Most fishermen highlighted that one could never be sure the nets would follow the patterns indicated as most likely, even with the right wind conditions. Such uncertainty, which leads professional fishermen to regularly inspect the displacements of their drifting nets from the shore, was particularly associated with the areas of the centro lago and the Como arm. The fishermen interviewed expressed the velocity of nets relative to other zones, other periods, other depths, or other types of nets, and the distance traveled by the nets varied each night, thus the length of the arrows on the map does not reflect quantitative differences in velocity. The large-scale velocity patterns that were recurrent in the narratives of fishermen familiar with several zones of the lake do however appear on the map: The strongest currents were said to be in alto lago and centro lago as well as the northern part of the Como arm [Fig. 2A (+)], whereas the southern part of the Como arm and the Lecco arm were generally described as less prone to strong water currents [Fig. 2A (−)] except after a strong northerly wind, which reportedly sets the whole lake in motion. Fishers from different zones of the lake also emphasized the relevance of different forcings on the flow patterns: Those who fished in the north (alto lago) stressed the role of the large inflows (Adda and Mera, Fig. 2A), those in the southwestern arm (ramo di Como, the closed arm) that of the storm winds, and those of the southeastern arm (ramo di Lecco) that of the outflow regime that is dam-regulated at the southeastern end of the lake.
Modeling Results.

● **INFORMATION GIVEN**
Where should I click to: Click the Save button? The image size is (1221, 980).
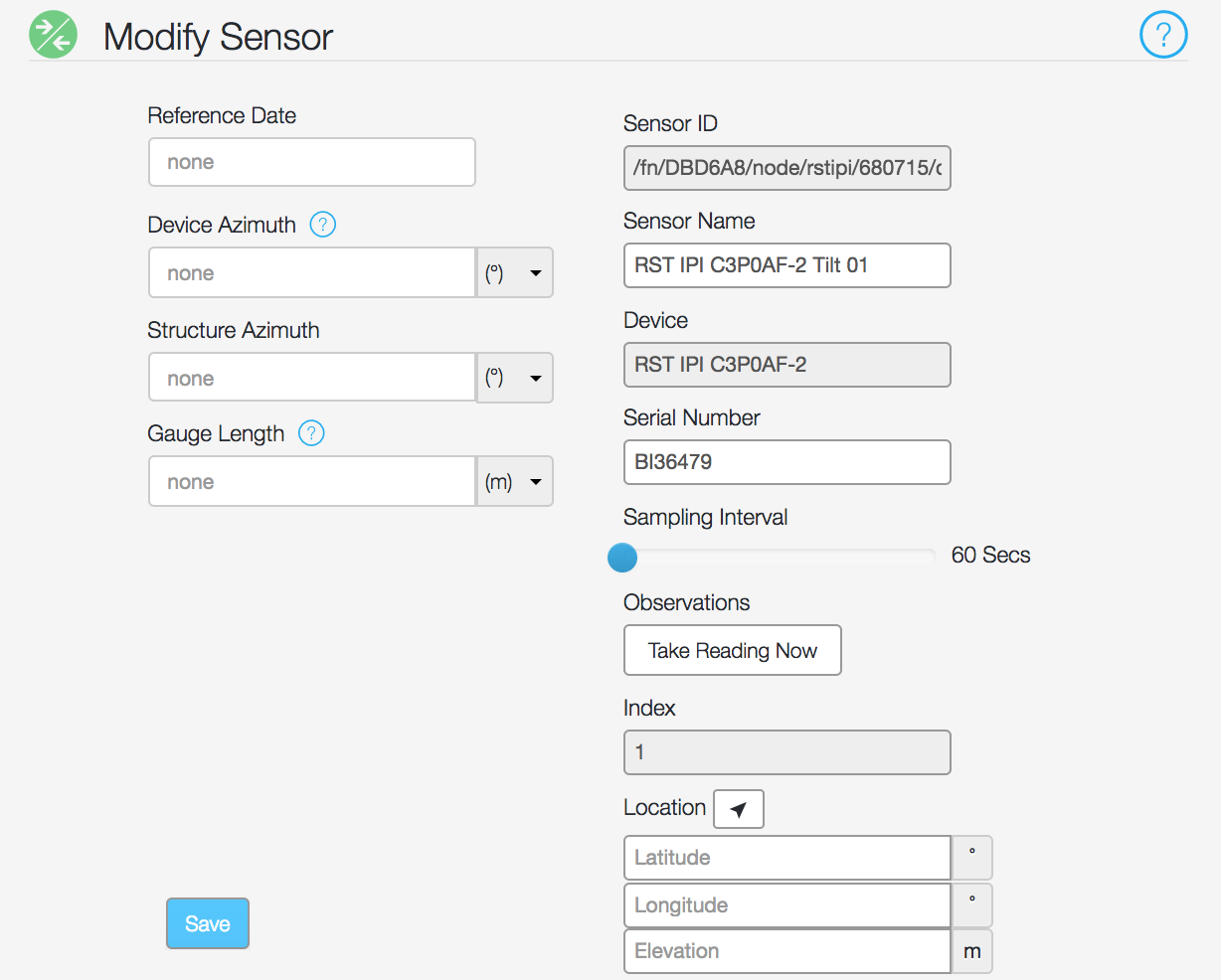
--
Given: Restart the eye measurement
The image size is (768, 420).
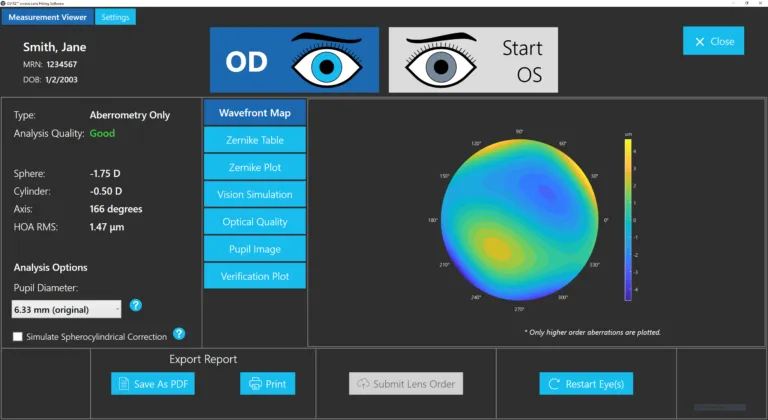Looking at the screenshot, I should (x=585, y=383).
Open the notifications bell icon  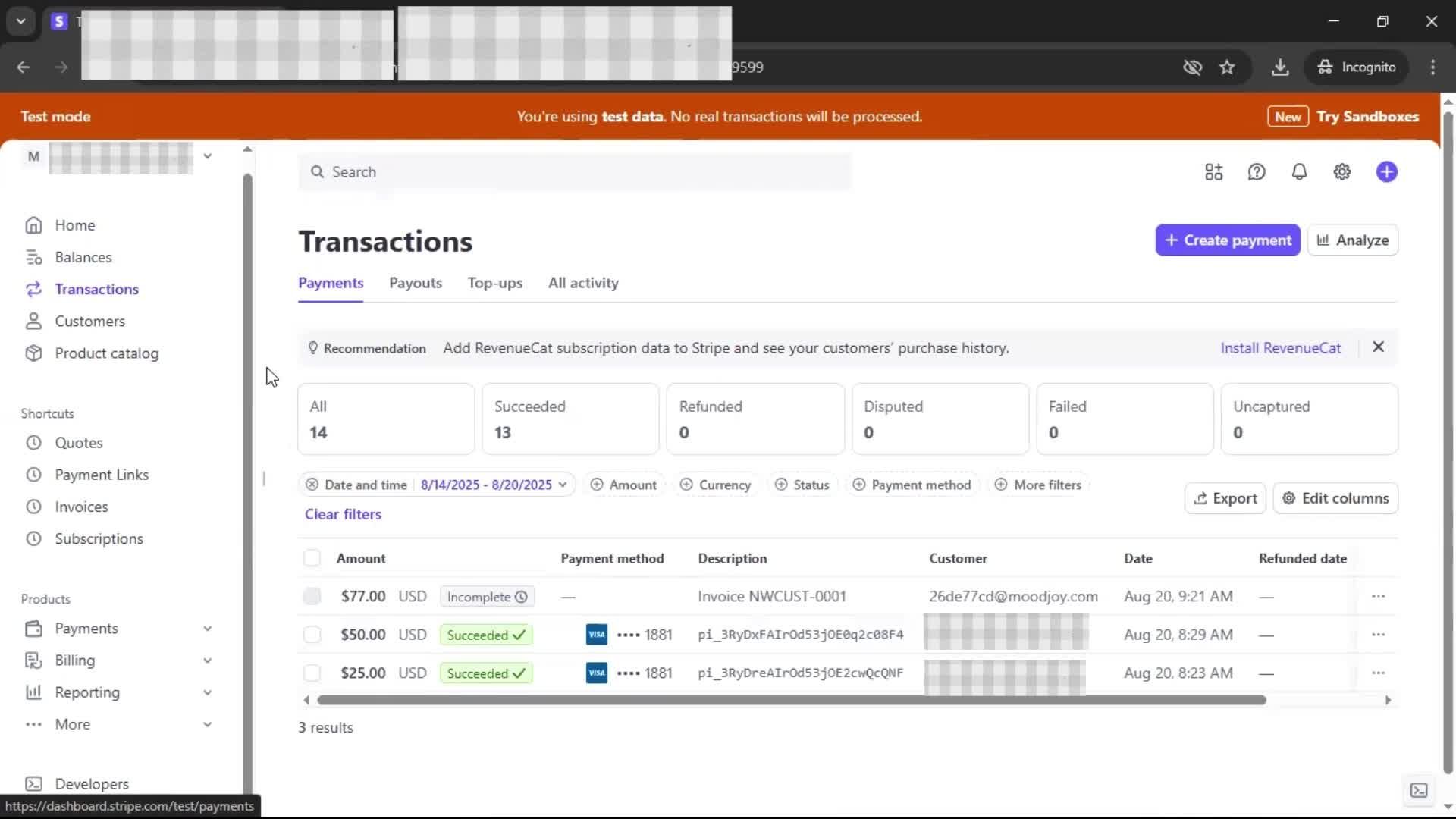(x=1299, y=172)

● **SET EXERCISE**
Please continue the passage on fishermen's accounts of Lake Como's currents, picking up right after its final heading.

● **WRITTEN REPLY**
The practical observations by the fishermen of transversal variability in the water flows (Table 1, Fig. 1C, Fig. 2A) lead to a numerical modeling study to verify and further describe the formation of these features. Fig. 2B, Insets display the results of a numerical, three-dimensional hydrodynamic simulation of the lake for comparison with the qualitative map (Fig. 2A; see Materials and Methods). The velocities were output at depths corresponding to temperatures ranging between 12 and 16 °C, where the whitefish are found at night and the oltane are normally set. Simulated velocities were averaged overnight between 1900 and 0400 hours, corresponding to typical net setting and retrieving times, for a period in summer (July 12–17) that was chosen for regular wind conditions corresponding to a common pattern of moderate northerly wind in the morning and southerly in the afternoon (Fig. 2B). Also, the summer stratification was strong and the inflows to, and outflow from, the lake were high at this period (because of snowmelt) so pronounced current patterns were expected.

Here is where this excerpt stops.